Aim of the exercise |
Look through the material below and copy every line containing the word "agent".

Provided entries |
- - -
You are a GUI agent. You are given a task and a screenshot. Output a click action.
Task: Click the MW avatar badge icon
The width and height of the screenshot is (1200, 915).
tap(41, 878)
- - -
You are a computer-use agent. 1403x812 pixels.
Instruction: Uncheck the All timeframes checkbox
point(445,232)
- - -
Task response |
You are a GUI agent. You are given a task and a screenshot. Output a click action.
You are a computer-use agent. 1403x812 pixels.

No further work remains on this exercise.